Годунов усмехнулся. Всего говорить он не мог, да и ни к чему оно было. Может, и помстилось бабе с испуга от пережитых волнений. Всякое бывает.
- Вот ты и поглядишь на него. Окромя тебя в лицо царевича никто не знает - ни боярин Шуйский, ни митрополит Геласий, а уж про дьяка Вылузгина с его подьячими и вовсе молчу. Ты один его лик светлый зрить сподобился, стало быть… Ну что, уразумел? - И крючковатый указательный палец Семена Никитича застыл в воздухе. Помахав им неопределенно перед самым носом Клешнина, Годунов опять многозначительно усмехнулся.
- Зри, зри, глаголю тебе еще раз, в оба. А ежели что, - он пять помахал в воздухе рукой, описывая какую-то замысловатую фигуру, - орать не торопись. Глотку поберечь надоть, не казенная, чай. Я это к тому реку, что всяко бывает. Вдруг помутнение некое на разум найдет, в голову вдарит. Глядь на человека, ан мнится, будто и не он это вовсе, а иной какой. И ежели тебе такое блазниться будет, помни, помутнение в главе на миг, ну от силы на час бывает, а милость царская надолго задерживается. Али гнев, - добавил он задумчиво.
- А ежели, - заерзал на жесткой лавке Клешнин, - не токмо мне помстится, но и боярину Шуйскому? Чай, он у нас в главных-то.
- А ты и ему так же ответствуй, - невозмутимо парировал вопрос окольничьего Семен Никитич. - Про милость цареву да гнев суровый.
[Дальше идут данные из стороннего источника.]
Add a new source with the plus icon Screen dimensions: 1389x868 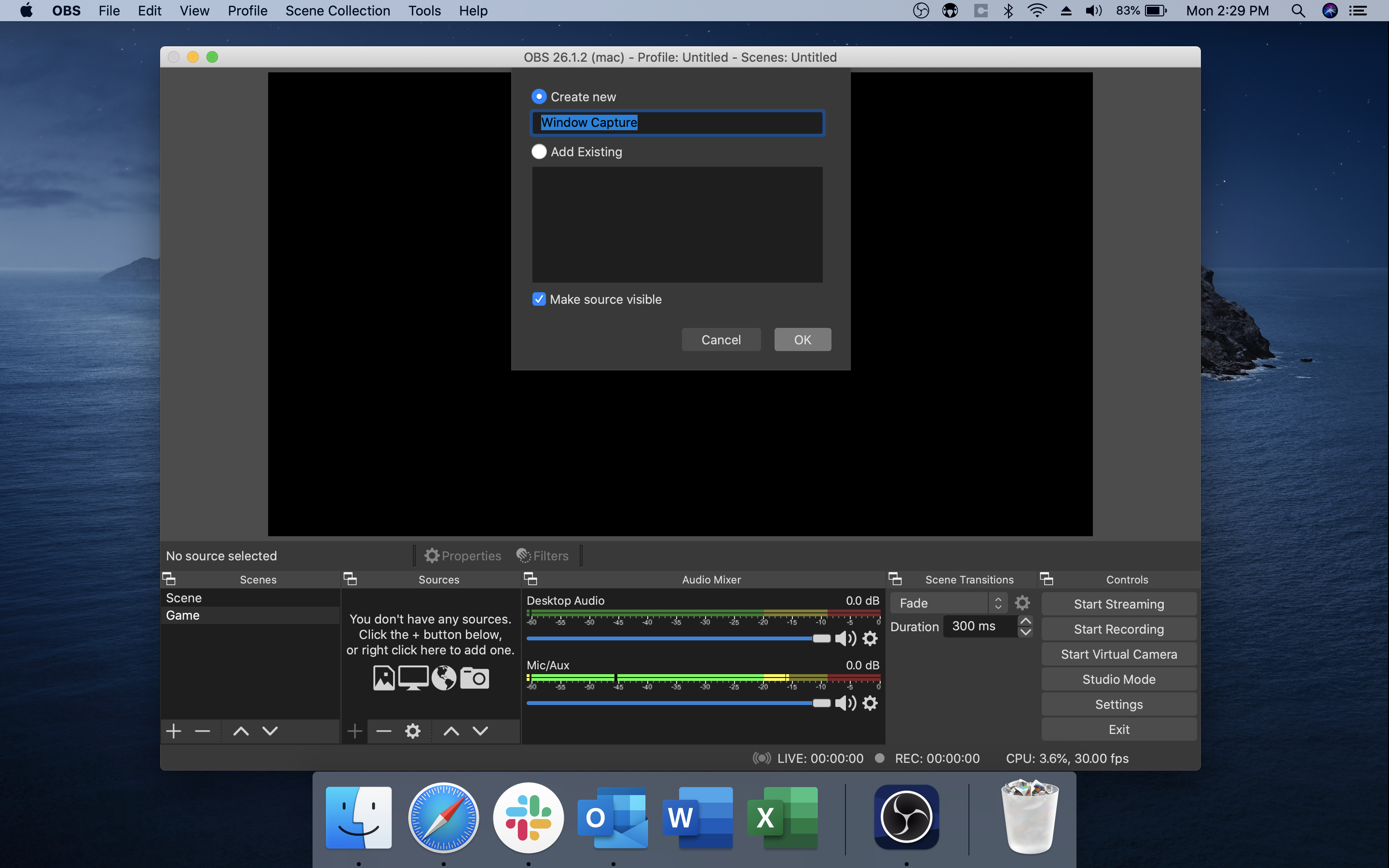click(354, 730)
А еще скажи, что коли опять ему в опале быть невмочь, пущай крепко помыслит, перед тем как глаголить. Ну, нече тут рассиживать, порты протирать попусту, - неожиданно закончил он свою речь. - Я, чаю, собираться тебе пора давно. Ступай с богом, да наказ мой не забудь. Ибо я токмо из любви к тебе да из уважения к сану высокому упредить хотел, дабы ты чего лишнего не ляпнул.
С этим напутствием Клешнин и вышел, и даже почти забыл в дороге про странные слова.
А когда зашли они с боярином Шуйским в церковь Спаса, пустующую сиротливо, с гробом, мрачно стоявшим посредине, как вмиг ему все и вспомнилось. Точнее, это потом уже в его памяти всплыли пророческие слова, а попервости, едва он завидел лик отрока, лежавшего в гробу, так тут же и обомлел. Застыл на месте как вкопанный и не знал, что сказати и что тут сделати.
Это еще мягко сказано в летописи, что он "оцепенел яко соляной столп". Написать так про его состояние - все равно что ничего не написать. Руки у Клешнина сделались ватными, ноги окаменели, и взгляд, прикованный к лику во гробе, преисполнился невыразимого ужаса и страха. Лишь спустя несколько минут к нему вернулась способность думать и говорить, а в занемевшие чресла вновь хлынула жаркая кровь, заставив сердце колотиться вдвое чаще прежнего.
Боярин Шуйский, искоса узревший такое состояние своего помощника, только недоуменно хмыкнул, но говорить ничего не стал, решив завести речь об этом попозже и в более удобном месте.